T1 precipitate stacks in an Al-Cu-Li-Mg-Ag alloy

Alloys based on the Al-Cu-Li-Mg-Ag system can develop superior mechanical properties due to the formation of T₁ precipitate plates (Al₂CuLi, space group: P6/mmm) with large aspect ratios (> 50:1) on {111}_α planes of the α-Al matrix. Individual T₁ precipitate plates of the same variant, each of ∼1 nm thickness, have been observed to form a stack after isothermal ageing of Al-Cu-Li-Mg-Ag alloys. These stacks are frequently—but ambiguously—described as “thicker” or “coarsened” T₁ precipitates.
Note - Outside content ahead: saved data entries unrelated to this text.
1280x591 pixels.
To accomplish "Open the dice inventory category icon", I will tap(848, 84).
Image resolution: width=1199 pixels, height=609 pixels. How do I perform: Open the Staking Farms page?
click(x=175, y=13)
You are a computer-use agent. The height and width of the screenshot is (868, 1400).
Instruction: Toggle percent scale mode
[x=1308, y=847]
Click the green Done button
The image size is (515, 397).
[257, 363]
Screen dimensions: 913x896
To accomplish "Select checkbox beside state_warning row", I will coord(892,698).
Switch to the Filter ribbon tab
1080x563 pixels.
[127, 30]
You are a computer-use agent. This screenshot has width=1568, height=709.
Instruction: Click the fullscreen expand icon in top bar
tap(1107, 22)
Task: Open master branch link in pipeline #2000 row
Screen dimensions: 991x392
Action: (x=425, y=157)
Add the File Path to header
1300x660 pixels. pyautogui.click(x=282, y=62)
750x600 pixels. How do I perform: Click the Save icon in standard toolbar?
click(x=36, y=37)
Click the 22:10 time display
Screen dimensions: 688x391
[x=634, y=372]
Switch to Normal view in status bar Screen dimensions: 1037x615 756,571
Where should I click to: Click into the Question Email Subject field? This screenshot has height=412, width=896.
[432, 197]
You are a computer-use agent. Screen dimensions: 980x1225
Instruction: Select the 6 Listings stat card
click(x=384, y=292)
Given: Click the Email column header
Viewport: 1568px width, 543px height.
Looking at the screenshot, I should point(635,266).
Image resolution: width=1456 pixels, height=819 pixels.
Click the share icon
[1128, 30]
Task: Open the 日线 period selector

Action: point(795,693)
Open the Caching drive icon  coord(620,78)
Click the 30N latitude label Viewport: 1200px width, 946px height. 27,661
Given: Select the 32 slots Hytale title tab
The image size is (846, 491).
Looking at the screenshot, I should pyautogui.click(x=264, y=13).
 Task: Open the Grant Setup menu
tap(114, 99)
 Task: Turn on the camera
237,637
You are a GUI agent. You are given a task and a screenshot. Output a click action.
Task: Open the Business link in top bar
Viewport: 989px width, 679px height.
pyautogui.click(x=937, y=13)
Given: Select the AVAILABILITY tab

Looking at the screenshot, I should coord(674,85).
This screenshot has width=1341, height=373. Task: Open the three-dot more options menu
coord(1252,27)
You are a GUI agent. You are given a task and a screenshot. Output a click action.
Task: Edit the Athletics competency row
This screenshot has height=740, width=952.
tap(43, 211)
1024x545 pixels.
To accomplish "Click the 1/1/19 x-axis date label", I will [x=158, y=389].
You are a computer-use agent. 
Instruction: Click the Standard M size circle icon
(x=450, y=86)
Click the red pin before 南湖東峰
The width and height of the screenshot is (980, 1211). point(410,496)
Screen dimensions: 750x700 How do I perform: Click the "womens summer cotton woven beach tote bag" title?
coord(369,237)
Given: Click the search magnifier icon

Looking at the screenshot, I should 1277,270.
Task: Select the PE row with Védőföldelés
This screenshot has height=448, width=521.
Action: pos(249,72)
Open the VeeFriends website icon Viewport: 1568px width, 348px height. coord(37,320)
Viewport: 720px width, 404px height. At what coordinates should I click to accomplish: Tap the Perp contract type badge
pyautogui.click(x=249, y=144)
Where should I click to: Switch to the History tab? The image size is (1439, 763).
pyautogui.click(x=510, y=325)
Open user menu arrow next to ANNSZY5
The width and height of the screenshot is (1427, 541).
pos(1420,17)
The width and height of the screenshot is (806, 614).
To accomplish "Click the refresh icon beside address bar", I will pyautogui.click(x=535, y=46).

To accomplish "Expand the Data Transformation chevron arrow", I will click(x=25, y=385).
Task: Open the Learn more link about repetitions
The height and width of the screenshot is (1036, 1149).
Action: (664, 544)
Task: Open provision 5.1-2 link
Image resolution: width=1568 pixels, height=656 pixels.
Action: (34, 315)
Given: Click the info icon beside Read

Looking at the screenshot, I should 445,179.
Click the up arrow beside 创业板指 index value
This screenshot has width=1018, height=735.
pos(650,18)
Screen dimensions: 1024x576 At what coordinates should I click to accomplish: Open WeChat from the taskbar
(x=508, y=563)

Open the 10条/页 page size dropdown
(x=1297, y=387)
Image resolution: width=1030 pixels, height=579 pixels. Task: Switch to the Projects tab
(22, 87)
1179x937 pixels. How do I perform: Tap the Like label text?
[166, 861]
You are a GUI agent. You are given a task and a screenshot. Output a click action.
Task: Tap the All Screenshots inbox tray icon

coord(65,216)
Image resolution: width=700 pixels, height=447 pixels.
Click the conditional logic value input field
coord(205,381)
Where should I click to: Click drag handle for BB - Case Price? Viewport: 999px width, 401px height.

As a result, it becomes difficult to answer key questions regarding the distribution of micro-alloying elements, Mg and Ag, within the T₁ precipitate. In this work, atomic-resolution high-angle annular dark-field scanning transmission electron microscopy (STEM) and energy-dispersive X-ray spectroscopy STEM were used to examine such stacks. It is found that individual T₁ plates within these stacks are arranged either directly on top of each other without any intervening atomic plane (S0) or are separated by an additional stacking fault plane (S1). Ag segregation is observed within the interior regions of S0 and one type of S1 stacks (S1-1), specifically where the two stacked T₁ plates make contact, whereas Mg appears to be uniformly distributed across the whole stack, without any noticeable enrichment in a specific atomic layer. In the other type of S1 stacks (S1-2), Ag is absent, while Cu is enriched in the stacking fault plane within the stack. The elemental distribution patterns observed experimentally were further elaborated by density functional theory calculations.